Brand mapping is used to understand the positioning of a brand with respect to the attributes in any brand. In brand mapping, a large number of attributes are shown on the axis and a number of brands are rated on several of these attributes i.e areas of interest of customers.
Marketers have always had to juggle two seemingly contradictory goals: making their brands distinctive and making them central in their category. Central brands, such as Coca-Cola in soft drinks and McDonald’s in fast food, are those that are most representative of their type. They’re the first ones to come to mind, and they serve as reference points for comparison. These brands shape category dynamics, including consumer preferences, pricing, and the pace and direction of innovation. Distinctive brands, such as Tesla in cars and Dos Equis in beer, stand out from the crowd and avoid direct competition with widely popular central brands.
Centrality v/s Distinctiveness of the Brand
Striking the right balance between centrality and distinctiveness is critical, because a company’s choices influences not just how the brand will be perceived, but how much of it will be sold and at what price—and, ultimately, how profitable it will be. And yet, marketers have lacked the tools needed to get this balance right.
Traditionally, companies have analyzed brand positioning and business performance separately. In order to locate the gaps in the market and gauge how people feel about their brands, marketers have used perceptual positioning maps, which typically represent consumers’ perceptions of brands or products on opposing dimensions, such as budget versus premium or spicy versus mild.
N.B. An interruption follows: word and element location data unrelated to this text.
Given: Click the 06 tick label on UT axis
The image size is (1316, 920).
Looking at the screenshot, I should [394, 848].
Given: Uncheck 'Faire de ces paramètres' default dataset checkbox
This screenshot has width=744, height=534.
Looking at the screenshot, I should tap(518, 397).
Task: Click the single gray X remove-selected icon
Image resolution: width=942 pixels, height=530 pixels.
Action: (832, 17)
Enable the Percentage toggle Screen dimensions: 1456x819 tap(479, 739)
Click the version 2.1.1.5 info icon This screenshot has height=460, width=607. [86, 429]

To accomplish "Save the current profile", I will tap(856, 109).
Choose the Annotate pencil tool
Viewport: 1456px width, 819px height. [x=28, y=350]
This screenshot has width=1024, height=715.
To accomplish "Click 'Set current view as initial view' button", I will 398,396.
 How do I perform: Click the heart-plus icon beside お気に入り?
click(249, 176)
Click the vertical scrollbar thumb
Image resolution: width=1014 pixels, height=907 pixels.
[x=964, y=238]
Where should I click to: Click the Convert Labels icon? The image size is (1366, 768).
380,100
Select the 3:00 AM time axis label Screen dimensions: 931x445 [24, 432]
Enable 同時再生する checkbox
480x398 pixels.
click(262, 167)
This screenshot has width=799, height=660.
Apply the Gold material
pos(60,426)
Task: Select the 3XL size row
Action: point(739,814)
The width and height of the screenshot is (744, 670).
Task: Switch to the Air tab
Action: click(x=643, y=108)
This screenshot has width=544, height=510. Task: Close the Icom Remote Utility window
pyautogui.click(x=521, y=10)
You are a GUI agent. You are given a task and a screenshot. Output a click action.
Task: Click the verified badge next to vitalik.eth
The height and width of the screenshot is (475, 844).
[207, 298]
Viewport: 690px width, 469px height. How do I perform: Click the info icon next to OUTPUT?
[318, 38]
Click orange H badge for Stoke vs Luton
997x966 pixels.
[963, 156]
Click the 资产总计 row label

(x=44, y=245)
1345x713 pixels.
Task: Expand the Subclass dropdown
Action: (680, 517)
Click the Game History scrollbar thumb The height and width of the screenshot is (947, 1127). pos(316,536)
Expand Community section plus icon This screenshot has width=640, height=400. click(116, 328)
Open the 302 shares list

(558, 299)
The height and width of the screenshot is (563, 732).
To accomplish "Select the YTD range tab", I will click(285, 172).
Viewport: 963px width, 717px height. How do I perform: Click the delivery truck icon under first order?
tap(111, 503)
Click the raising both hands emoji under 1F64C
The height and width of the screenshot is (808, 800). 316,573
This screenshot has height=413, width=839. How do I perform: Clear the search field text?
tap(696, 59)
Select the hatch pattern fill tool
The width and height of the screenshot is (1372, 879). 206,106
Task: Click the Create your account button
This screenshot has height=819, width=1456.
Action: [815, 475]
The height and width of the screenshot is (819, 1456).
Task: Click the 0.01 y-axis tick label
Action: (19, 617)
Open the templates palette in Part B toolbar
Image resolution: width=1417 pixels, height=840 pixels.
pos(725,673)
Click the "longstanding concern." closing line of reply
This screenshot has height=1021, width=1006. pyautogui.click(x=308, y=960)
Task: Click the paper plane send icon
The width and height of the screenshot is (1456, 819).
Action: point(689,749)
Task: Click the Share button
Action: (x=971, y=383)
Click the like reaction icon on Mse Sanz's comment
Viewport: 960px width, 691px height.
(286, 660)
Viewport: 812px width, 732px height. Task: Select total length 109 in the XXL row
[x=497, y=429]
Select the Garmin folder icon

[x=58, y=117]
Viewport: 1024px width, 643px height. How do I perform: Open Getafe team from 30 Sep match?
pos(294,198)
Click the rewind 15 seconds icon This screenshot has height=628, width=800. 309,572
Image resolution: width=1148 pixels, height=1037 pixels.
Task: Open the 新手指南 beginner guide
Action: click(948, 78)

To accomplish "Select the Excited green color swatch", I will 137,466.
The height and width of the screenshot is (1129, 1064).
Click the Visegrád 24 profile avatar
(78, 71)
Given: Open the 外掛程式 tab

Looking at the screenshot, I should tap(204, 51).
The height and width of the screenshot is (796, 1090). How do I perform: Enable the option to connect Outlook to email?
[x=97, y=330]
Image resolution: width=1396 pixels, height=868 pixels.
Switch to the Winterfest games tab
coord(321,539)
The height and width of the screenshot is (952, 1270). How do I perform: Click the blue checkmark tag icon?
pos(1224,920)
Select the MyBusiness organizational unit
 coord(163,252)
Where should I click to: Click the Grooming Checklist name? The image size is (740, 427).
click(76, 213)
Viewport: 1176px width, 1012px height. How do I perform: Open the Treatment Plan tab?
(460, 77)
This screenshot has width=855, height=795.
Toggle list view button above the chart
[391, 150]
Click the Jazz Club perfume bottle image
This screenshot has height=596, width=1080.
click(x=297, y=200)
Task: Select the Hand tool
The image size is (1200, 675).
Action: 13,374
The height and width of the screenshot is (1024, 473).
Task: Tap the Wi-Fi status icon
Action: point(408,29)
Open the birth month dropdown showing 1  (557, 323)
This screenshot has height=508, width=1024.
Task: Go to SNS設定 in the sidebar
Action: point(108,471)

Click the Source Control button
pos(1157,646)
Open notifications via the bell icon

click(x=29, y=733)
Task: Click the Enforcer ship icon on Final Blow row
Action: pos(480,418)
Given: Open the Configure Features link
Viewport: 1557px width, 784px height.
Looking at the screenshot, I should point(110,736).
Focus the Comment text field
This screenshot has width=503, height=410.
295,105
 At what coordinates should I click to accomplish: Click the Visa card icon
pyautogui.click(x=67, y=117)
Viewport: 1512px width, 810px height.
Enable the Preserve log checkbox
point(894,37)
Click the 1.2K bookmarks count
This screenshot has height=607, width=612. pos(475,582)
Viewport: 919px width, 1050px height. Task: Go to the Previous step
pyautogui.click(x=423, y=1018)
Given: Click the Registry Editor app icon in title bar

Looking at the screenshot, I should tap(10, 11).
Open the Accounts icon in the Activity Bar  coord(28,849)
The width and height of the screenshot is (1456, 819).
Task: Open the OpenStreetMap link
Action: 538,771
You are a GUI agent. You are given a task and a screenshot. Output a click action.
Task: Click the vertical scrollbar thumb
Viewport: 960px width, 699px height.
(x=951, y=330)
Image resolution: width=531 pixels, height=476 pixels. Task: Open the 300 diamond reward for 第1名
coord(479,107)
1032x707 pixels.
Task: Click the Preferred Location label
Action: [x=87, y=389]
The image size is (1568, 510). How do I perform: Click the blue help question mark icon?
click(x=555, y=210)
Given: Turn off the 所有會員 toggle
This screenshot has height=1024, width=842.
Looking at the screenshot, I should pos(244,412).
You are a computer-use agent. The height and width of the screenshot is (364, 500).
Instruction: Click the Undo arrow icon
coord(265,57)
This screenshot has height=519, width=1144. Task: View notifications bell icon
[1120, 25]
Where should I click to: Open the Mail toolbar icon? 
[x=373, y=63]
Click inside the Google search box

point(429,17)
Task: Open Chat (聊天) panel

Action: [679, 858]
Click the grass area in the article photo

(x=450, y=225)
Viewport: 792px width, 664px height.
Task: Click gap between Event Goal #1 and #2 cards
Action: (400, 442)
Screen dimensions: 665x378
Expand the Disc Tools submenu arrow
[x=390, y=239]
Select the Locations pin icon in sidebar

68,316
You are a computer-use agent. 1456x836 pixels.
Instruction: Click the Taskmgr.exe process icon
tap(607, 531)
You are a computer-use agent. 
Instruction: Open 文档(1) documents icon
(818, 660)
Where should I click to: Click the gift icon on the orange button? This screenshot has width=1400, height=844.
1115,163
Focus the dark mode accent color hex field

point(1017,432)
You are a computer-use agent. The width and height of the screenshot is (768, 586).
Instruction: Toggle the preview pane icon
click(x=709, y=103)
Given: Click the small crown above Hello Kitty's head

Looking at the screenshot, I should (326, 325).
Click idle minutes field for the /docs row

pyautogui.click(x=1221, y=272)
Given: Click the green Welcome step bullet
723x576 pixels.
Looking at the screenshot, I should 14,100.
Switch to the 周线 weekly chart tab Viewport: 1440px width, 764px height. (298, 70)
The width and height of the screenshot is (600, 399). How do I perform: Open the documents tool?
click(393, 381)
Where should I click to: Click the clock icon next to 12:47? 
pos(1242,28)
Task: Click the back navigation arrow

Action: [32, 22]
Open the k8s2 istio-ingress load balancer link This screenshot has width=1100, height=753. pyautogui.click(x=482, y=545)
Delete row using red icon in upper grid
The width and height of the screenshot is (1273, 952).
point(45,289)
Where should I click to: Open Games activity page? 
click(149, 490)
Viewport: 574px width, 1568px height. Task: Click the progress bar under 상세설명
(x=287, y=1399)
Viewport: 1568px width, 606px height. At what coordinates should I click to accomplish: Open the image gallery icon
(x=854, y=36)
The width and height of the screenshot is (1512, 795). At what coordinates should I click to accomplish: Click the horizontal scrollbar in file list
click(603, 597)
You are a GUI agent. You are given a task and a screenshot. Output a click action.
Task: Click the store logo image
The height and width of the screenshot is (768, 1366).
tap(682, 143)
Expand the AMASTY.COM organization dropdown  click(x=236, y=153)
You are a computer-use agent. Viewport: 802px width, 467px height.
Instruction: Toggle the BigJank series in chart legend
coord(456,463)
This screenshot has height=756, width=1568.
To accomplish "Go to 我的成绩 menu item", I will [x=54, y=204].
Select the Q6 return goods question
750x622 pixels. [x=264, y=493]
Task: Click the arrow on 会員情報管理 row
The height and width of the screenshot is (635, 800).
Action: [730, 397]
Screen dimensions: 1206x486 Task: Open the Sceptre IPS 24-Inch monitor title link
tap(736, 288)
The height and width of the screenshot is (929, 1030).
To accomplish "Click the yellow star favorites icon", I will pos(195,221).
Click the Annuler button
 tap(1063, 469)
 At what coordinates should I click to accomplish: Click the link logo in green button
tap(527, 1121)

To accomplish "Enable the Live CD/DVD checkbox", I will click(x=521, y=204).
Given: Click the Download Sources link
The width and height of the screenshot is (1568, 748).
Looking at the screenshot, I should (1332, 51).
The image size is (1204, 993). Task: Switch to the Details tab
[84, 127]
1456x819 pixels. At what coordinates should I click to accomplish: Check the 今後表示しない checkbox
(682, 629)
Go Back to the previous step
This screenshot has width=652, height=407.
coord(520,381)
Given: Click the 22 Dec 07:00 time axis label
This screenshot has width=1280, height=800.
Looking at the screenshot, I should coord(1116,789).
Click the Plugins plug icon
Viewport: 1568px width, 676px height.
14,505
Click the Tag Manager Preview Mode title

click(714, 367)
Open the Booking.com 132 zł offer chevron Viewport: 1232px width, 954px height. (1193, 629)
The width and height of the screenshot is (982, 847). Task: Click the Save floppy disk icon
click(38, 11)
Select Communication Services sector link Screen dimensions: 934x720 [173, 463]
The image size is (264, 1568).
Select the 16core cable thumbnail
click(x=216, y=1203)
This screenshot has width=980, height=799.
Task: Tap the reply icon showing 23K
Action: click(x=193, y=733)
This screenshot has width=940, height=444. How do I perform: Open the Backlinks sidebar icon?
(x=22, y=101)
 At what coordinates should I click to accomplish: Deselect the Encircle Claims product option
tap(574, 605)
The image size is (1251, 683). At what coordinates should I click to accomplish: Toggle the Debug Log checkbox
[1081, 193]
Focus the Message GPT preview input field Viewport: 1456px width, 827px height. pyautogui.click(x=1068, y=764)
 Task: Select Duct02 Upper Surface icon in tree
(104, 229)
To assess performance, they have used a different set of strategic tools that map or measure brands on yardsticks such as market share, growth rate, and profitability.
Brand Roadmap Plan Elements
Vision: What do you want your brand to be in the next 5-10 years? Vision gives everyone on the brand a clear direction, it should be measurable (quantitative) and motivating (qualitative). It should push you so much that it scares you a little, but excites you a lot.
Purpose: Why does your brand exist? Keep asking yourself why you do this, to find the personal motivation hidden in the brand. Articulating your purpose can be a very powerful way to connect with both employees and consumers, giving your brand a soul.
Values: core beliefs of the brand that shape the organization as to the standards, behaviors and expectations. The brand has to be able to stand up to and consistently deliver each value.
Goals: What do you need to achieve? Specific measures of brand health and wealth, related to consumer/customer behavioral changes, metrics of key programs, performance targets or milestones on the pathway to the vision. It’s the brand scoreboard.
Key Issues: What is getting the way from achieving your vision/goals? Deep analysis highlights what’s driving and holding the brand back, as well as future risks and untapped opportunities. Issues are asked as a question to provide the problem to which strategies become the solution.
Strategies: How can we get there? Strategies are the “How” you will win the market. Choices based on market opportunities, using consumers, competitors or situational. Strategies should have a pinpointed focus providing a breakthrough on the pathway to the brand vision.
Tactics: What do we need to do to execute the strategy? Framed completely by strategy, tactical choices deploy your limited resources against brand projects, the most efficient way to drive a high ROI.
The Brand Strategic Roadmap helps gain agreement, makes focused decisions and keeps everyone aligned.